*** Available records ***
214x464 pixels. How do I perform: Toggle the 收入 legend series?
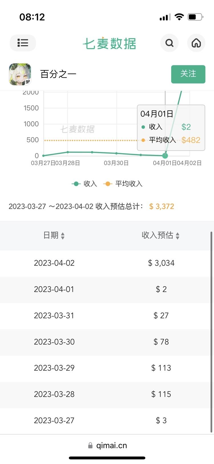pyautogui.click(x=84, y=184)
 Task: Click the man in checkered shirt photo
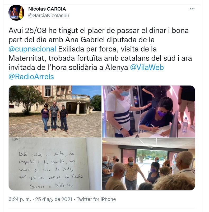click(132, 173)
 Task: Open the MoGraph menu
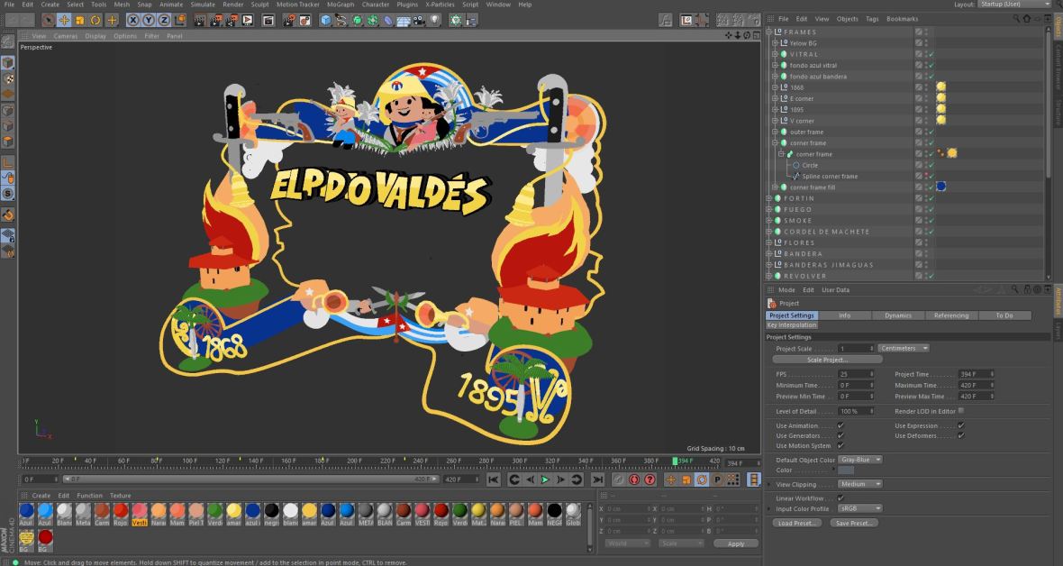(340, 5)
*** End of Available records ***
The records above should be retyped in full and exactly; omit the pictures.

◆ Problem solution:
214x464 pixels. How do I perform: Toggle the 收入 legend series?
pyautogui.click(x=84, y=184)
 Task: Click the man in checkered shirt photo
click(132, 173)
 Task: Open the MoGraph menu
(340, 5)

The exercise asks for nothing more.